_REQUIRED ACTION_. Please restate every record below word for word and skip the pictures.

_PROVIDED ENTRIES_.
=== Begin Enclosure ===

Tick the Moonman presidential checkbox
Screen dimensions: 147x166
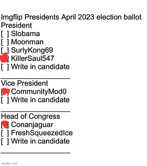[5, 42]
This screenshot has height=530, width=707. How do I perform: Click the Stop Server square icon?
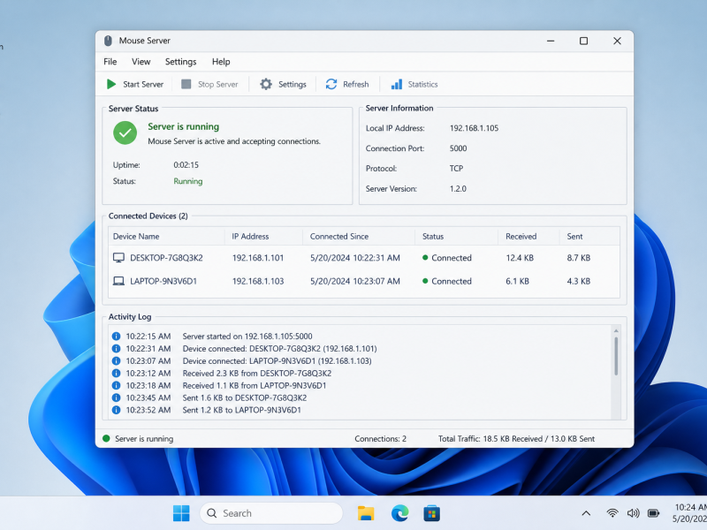[x=186, y=84]
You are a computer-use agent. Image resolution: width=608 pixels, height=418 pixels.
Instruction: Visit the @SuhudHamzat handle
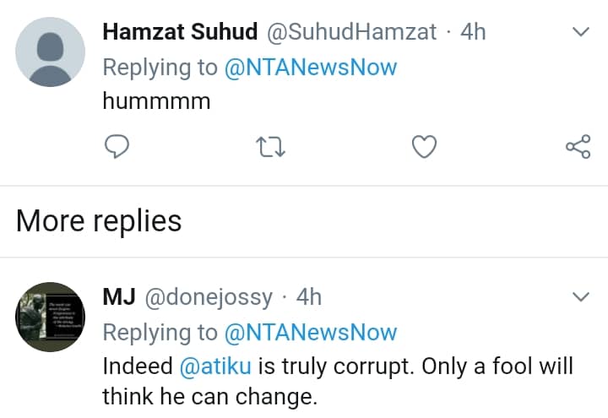coord(351,33)
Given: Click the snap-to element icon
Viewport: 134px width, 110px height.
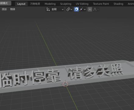Looking at the screenshot, I should (81, 9).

=== End Enclosure ===

_RESULT_.
Tick the Moonman presidential checkbox
Screen dimensions: 147x166
[5, 42]
This screenshot has height=530, width=707. How do I perform: Click the Stop Server square icon?
[x=186, y=84]
You are a computer-use agent. Image resolution: width=608 pixels, height=418 pixels.
Instruction: Visit the @SuhudHamzat handle
coord(351,33)
Given: Click the snap-to element icon
Viewport: 134px width, 110px height.
Looking at the screenshot, I should (81, 9).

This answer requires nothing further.